Report each line in the listing below that contains the word "This", copying every such line in full.

Entries drawn from a collection:
_ _ _

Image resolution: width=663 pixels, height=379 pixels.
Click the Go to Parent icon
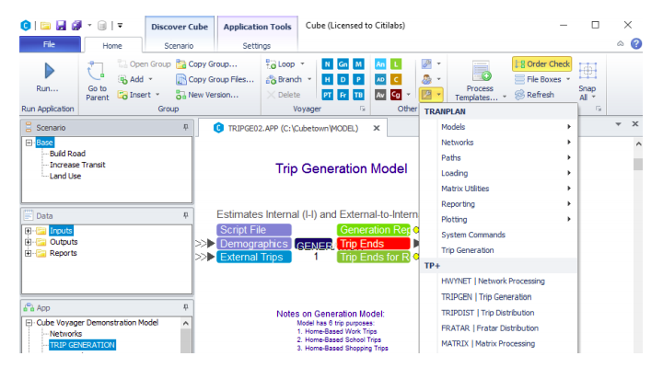[x=97, y=70]
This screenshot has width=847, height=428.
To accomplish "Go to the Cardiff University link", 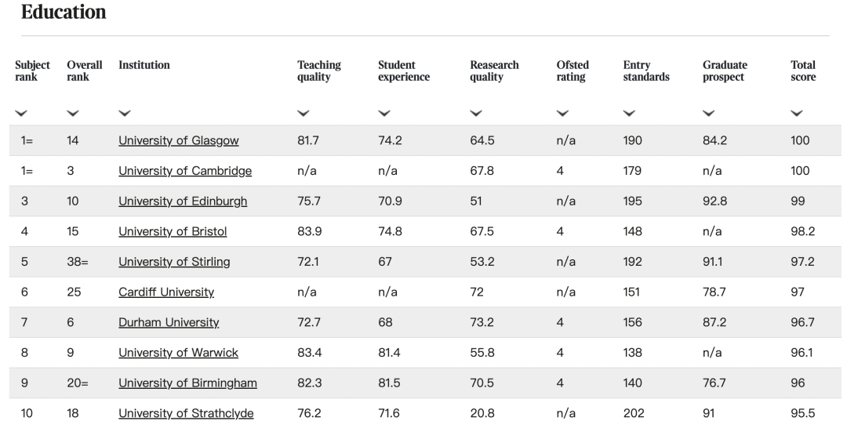I will 166,292.
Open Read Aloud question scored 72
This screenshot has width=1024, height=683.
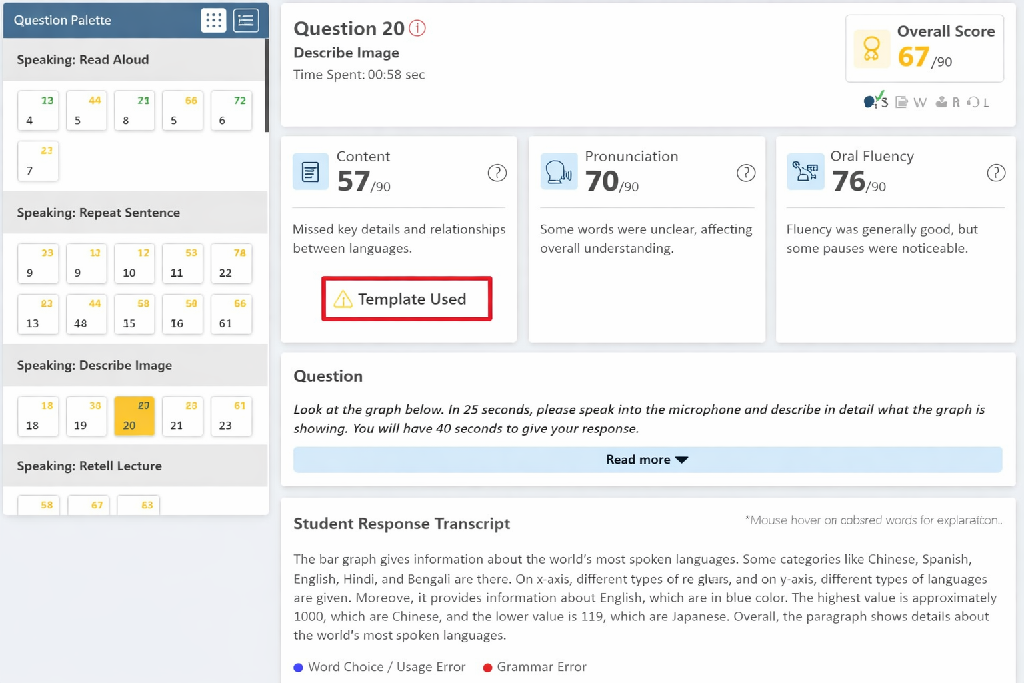click(231, 111)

_ _ _

Solution to the exercise:
This screenshot has width=847, height=428.
This screenshot has width=1024, height=683.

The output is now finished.